The five major theoretical perspectives on child development, as outlined by Santrock (2013) are categorized as psychoanalytic, cognitive, behavioral and social cognitive, ethological, and ecological.  In regards to psychoanalytic theory, Freud and Erickson posit that early familial experiences play an important role, whether biological or cultural.  This is echoed in Piaget’s and Vigotsky’s ideas of cognitive structure – that childhood is an integral timeline in which interactions influence growth and development.  The ethological perspective also has a strong biological point of view, thus mimicking the importance of early experience, but going further to suggest that static nature of development after the critical period has passed.  This is in contrast to the behavioral and social cognitive theory, and ecological theory – both of which stress environmental interactions and on-going development at all life stages (Santrock, 2013; p 32).

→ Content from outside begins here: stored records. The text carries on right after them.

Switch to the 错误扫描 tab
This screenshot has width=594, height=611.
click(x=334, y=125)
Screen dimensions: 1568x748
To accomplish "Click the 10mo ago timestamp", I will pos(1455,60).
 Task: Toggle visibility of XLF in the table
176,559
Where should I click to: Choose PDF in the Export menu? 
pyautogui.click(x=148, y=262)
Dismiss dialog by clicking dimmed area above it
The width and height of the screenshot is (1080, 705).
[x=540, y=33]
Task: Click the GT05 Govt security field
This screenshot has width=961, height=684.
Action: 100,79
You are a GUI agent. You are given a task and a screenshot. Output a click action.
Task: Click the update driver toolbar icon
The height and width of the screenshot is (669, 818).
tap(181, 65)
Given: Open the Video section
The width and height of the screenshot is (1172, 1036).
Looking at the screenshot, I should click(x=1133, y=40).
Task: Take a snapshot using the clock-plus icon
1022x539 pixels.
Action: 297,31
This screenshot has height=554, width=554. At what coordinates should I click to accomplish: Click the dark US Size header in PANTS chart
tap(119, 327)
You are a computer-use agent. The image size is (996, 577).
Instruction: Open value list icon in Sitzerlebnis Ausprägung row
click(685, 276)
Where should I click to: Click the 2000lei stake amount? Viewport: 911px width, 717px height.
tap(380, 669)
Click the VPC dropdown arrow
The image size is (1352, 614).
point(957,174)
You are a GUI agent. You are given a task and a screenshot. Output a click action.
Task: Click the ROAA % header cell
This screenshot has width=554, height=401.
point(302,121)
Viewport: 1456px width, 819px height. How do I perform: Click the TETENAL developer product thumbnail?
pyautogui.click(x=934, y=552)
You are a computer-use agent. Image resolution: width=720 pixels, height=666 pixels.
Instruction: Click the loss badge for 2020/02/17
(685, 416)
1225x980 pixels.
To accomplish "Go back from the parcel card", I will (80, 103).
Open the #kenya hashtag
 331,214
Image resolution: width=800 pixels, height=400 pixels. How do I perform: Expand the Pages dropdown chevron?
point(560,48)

As educators, I believe we can find truth and substance to each of the theories, but I have particular interest in Piaget’s Cognitive Developmental Theory, which states that ‘children actively construct their understanding of the world and go through four stages of cognitive development’ (Santrock, 2013; p 25).  As a parent of toddlers, I witness the early stages of development at home:  my one year old is currently developing sensorimotor (walking, coordination) and preoperational skills (sounds, words, communication).  As a high school teacher, I see daily improvement in my student’s formal operational skills, specifically their ability to ‘become more systematic [in solving problems], developing hypotheses about why something is happening the way it is and then testing these hypotheses’ and to ‘move beyond concrete experiences and think in abstract and more logical terms’ (Santrock, 2013; p 26).  My goal is to consider this and then discover how one might best cultivate and foster abstract thinking in adolescents, essentially creating critical thinkers and thus a greater conceptual understanding in our learners.

Santrock, J. W., Children (12th ed.).  New York, NY: McGraw Hill.